What to produce | Among the records below, find each line that includes the string "computer" and copy it.

----

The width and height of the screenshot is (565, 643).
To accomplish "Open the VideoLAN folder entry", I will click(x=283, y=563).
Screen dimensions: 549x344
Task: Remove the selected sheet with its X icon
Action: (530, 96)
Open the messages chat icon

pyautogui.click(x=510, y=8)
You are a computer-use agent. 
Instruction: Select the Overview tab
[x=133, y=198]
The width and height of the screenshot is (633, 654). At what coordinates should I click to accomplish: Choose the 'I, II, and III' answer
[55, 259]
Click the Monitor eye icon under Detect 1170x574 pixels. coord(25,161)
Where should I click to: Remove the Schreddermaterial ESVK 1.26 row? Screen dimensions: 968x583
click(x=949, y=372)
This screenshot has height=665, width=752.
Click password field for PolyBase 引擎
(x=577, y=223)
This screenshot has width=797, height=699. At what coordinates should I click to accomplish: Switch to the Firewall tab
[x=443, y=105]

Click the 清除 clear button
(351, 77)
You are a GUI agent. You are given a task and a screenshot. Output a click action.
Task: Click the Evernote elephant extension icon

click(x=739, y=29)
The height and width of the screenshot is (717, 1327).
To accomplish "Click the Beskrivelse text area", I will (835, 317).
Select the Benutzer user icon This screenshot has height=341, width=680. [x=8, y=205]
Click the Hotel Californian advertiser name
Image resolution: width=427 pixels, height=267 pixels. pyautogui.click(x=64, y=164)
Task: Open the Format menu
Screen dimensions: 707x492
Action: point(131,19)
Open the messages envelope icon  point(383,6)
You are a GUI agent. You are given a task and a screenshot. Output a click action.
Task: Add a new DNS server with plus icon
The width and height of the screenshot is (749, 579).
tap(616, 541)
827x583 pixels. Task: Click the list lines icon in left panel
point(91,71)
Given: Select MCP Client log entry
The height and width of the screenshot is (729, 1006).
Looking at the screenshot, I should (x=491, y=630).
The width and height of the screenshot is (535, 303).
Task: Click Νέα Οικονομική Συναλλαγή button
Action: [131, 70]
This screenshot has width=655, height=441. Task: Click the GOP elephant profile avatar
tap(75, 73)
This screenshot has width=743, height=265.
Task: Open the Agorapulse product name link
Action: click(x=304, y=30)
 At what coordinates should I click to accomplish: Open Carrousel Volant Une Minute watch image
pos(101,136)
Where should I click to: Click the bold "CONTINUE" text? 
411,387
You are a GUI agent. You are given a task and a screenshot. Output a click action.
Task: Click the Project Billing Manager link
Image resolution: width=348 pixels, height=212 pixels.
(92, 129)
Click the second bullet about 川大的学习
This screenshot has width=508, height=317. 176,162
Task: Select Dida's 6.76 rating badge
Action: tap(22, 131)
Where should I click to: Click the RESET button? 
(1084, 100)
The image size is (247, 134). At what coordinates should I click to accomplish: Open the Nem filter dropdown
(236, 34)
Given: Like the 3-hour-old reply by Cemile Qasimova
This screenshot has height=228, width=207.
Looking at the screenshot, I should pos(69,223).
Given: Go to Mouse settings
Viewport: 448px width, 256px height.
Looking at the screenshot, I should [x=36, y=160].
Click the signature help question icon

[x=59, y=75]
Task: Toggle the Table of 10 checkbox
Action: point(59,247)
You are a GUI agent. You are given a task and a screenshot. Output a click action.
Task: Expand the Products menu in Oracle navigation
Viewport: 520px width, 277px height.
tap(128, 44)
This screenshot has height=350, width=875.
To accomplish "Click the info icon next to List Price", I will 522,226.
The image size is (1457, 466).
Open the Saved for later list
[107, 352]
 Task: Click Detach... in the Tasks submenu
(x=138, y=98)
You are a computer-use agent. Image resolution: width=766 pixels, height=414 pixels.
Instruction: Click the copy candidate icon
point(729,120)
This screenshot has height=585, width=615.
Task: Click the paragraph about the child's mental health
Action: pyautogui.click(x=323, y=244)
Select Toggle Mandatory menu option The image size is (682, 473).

----

Written answer |
You are a computer-use agent. 
You are a computer-use agent. Image resolution: width=766 pixels, height=414 pixels.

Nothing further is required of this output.